One of the most dramatic changes was the 46-fold increase in RhoA gene expression. The small guanosine triphosphatase (GTPase) RhoA is a signaling molecule that provides a link between extracellular signals and dynamic changes in the actin cytoskeleton. 87 It is associated with membrane retraction by the formation of actin stress fibers and focal adhesions and was recently identified in IL-1 receptor signal transduction. 88 Several intracellular proteins that directly regulate the cytoskeleton were recognized. These included actin-binding proteins, such as the LIM and the LIM domain binding protein (LDB)-1; the short form of β-II spectrin, α-catenin-like protein; and T-platstin. 89 Expression changes in microtubule-related proteins included alternatively spliced microtubule-associated protein (MAP)2 and the tubulin-binding protein RP-1. 90  
The transformation of quiescent keratocytes to mobile fibroblasts involves modulation of cellular interactions with extracellular matrix. Enzymes that degrade the matrix as previously described lead to loss of cell anchorage, whereas other matrix proteins, such as thrombospondin and PDGF signals, may promote motility. 83 91 BMP-2 and -4 are also chemoattractive signals, but no significant changes in gene expression were observed other than the increased BMP-2 inhibitor FLRG. Another component is the differential expression of cell adhesion molecules. A threefold decrease in HNK-1 sulfotransferase, which alters the cell adhesion activity of HNK-1, was detected along with a decreased expression of protocadherin 68. In contrast, increased expression of Nr-CAM/hBRAVO and syndecan-1 was observed. 92 93 Finally, transmembrane integrin proteins connect matrix molecules such as collagen and laminin to intracellular actin and transmit cell motility signals. 94 95 After IL-1α treatment, integrin-α expression increased, whereas integrin β-5 and laminin α-4 decreased. Together, these changes in gene expression may influence fibroblast cytoskeletal reorganization and motility during IL-1α mediated inflammation. 

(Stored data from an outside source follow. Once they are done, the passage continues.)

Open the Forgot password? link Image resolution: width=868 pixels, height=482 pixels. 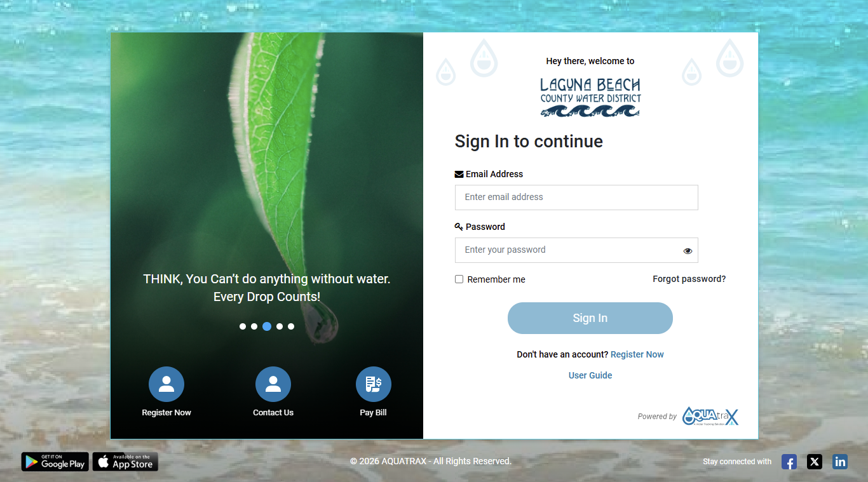coord(689,279)
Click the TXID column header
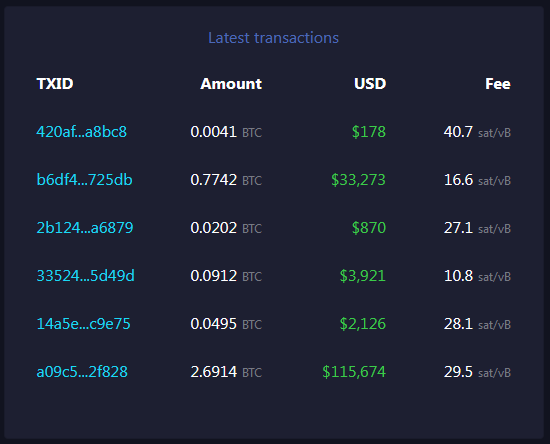The image size is (550, 444). tap(55, 84)
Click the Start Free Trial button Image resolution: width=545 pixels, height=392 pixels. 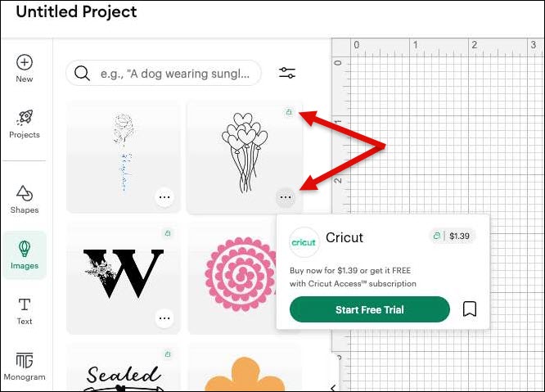(370, 309)
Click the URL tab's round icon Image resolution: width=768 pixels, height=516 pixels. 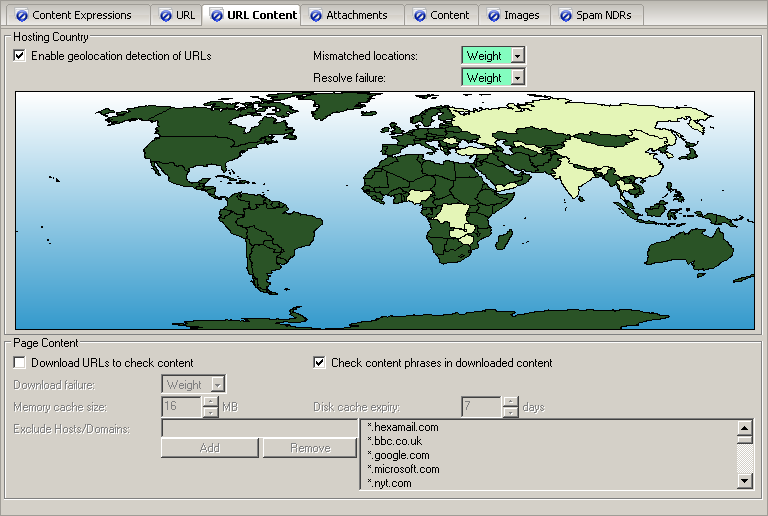[165, 15]
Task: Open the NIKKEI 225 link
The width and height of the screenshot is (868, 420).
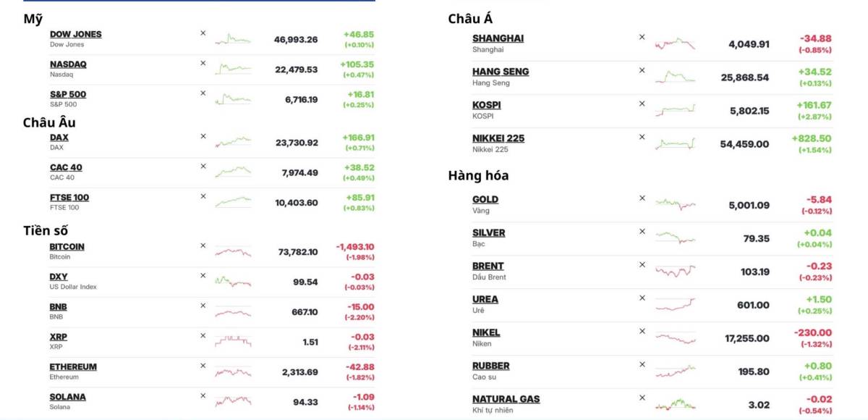Action: pyautogui.click(x=498, y=138)
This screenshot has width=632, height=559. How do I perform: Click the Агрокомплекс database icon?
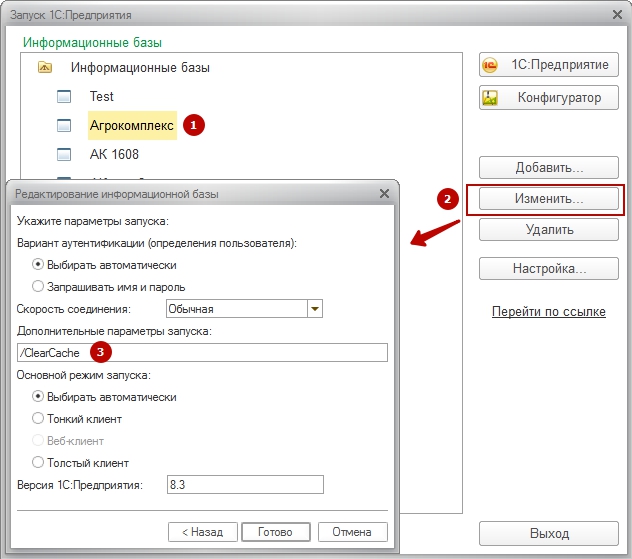[65, 126]
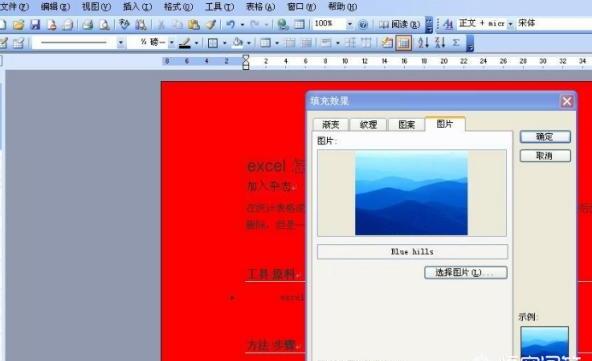
Task: Click the 取消 button
Action: click(545, 156)
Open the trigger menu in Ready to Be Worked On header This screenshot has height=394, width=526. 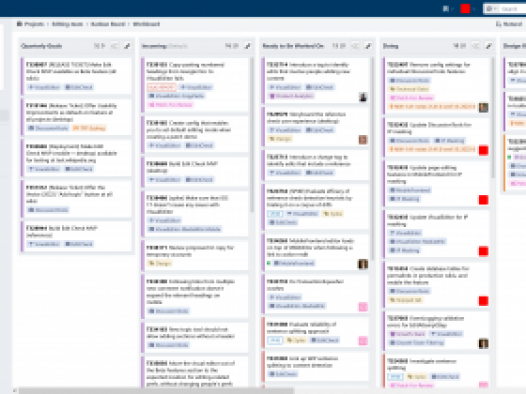(x=355, y=46)
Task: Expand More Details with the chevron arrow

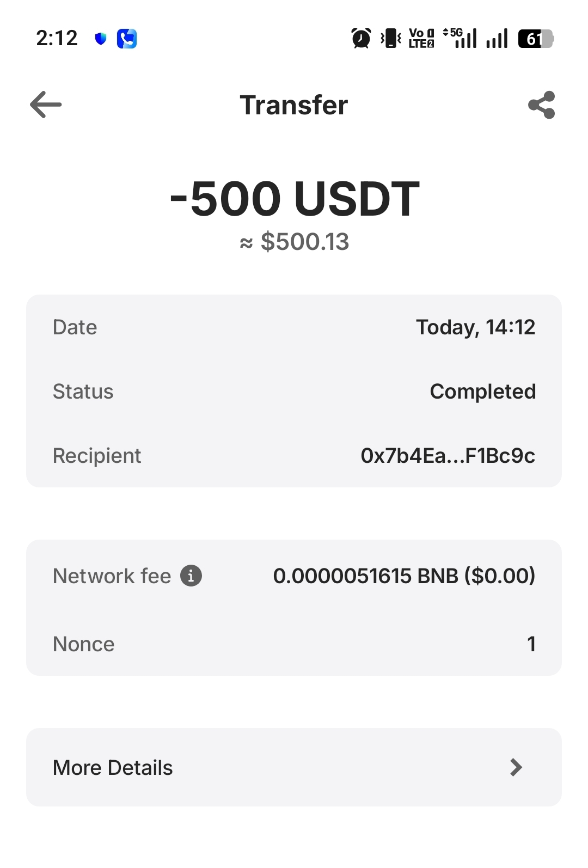Action: [x=516, y=767]
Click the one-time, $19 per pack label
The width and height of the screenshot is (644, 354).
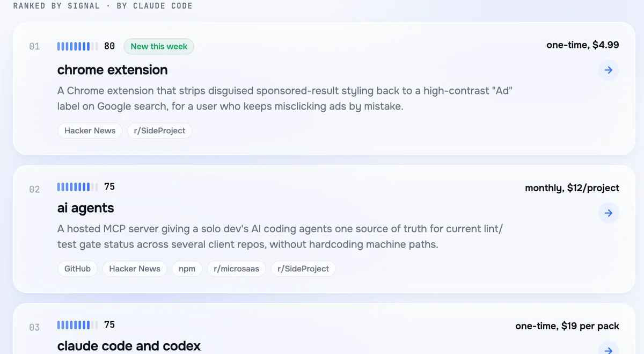[567, 326]
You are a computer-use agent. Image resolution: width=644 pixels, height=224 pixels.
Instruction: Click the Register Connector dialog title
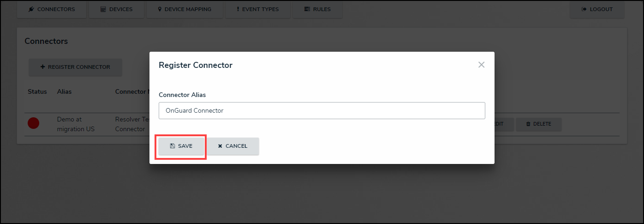click(x=196, y=65)
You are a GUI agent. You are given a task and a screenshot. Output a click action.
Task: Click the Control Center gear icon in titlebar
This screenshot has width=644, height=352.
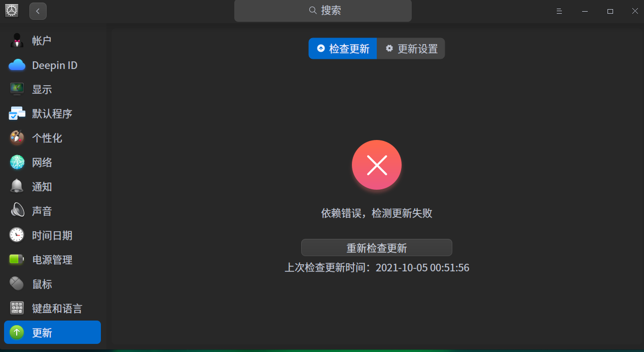coord(11,11)
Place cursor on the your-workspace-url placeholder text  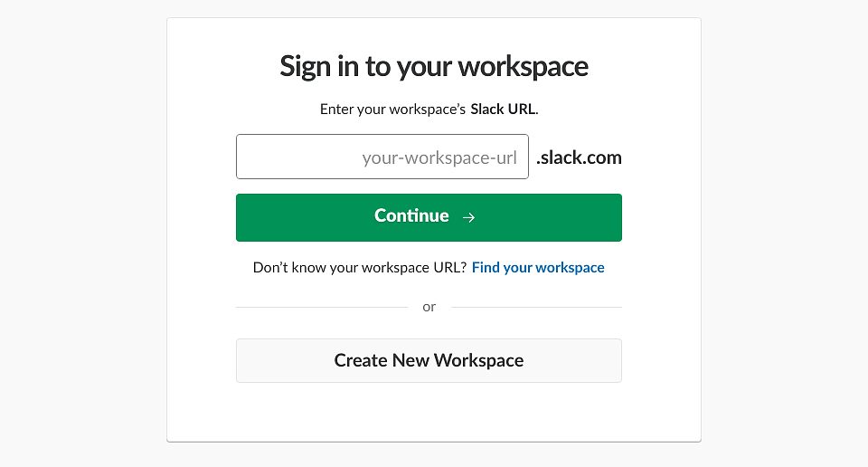439,157
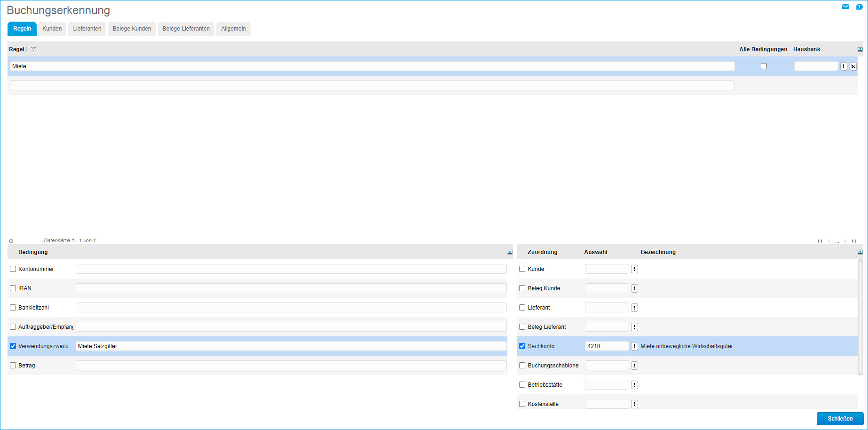868x430 pixels.
Task: Switch to the Lieferanten tab
Action: pyautogui.click(x=87, y=29)
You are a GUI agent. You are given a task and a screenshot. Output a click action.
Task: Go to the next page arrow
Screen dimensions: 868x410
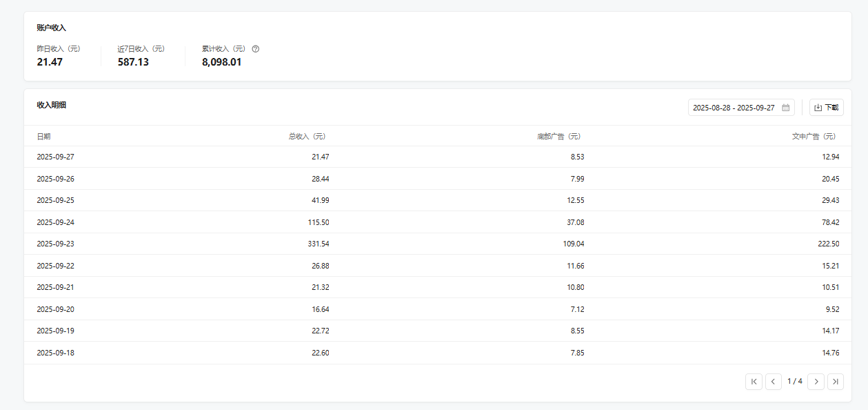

The pathophysiological mechanisms of corneal inflammation and how best to treat patients are poorly understood. Activation of the endogenous inflammatory response by IL-1 has both beneficial and detrimental effects. 5 After stromal injury, some degree of inflammation is essential for wound healing and control of infection. At the same time, however, inhibition of IL-1 may be favorable under certain conditions. 96 97 We hypothesized that identifying IL-1–responsive genes may help develop models for more specific therapeutic interventions. Studies with cultured cells are a well-established method for the initial identification of cytokine-responsive genes. Which corneal fibroblast phenotype represents the best therapeutic target remains to be determined, 8 98 and although the complex leukocyte effects are not represented, cytokine studies have nevertheless provided important insights. 6 The application of DNA microarray technologies, we expected, would identify additional cytokine responsive genes and help develop models for further investigation. 17 99  
A model for the response to IL-1α in corneal fibroblasts is presented in Figure 1 . Genes thought to contribute to inflammation, maintenance of corneal transparency, and fibroblast motility and cytoskeletal rearrangement are emphasized and organized by their predicted protein localization. Such a model represents an exciting starting point for further investigation, yet it is critical to be aware of the limitations imposed by the model and inherent in microarray studies. The observed gene expression may reflect either increased transcription or increased mRNA stability, and whether the mRNA is translated into protein is not certain. Distinguishing tissue culture artifact from genuine expression changes requires in vivo studies. For example, Il-1α–responsive genes may be regulated by serum starvation or by an intrinsic IL-1α autocrine loop activated after trypsin-passage. 28 The expense associated with commercial DNA microarray analysis precludes the comprehensive study of time and dose responses, but the generation of custom gene chips containing only genes in the model will now allow such studies to be conducted at far less cost. Appropriate statistical tools have been lacking to interpret the seemingly thousands of changes in gene expression revealed by microarrays in the context of low replication, errors from multiple measurements, and determining significance by multiples of change. These pitfalls were avoided in this study with the use of the Cyber-T statistical software. Finally, it is important to recall that DNA microarray results do not reveal other important mechanisms that regulate proteins directly rather than through gene expression. 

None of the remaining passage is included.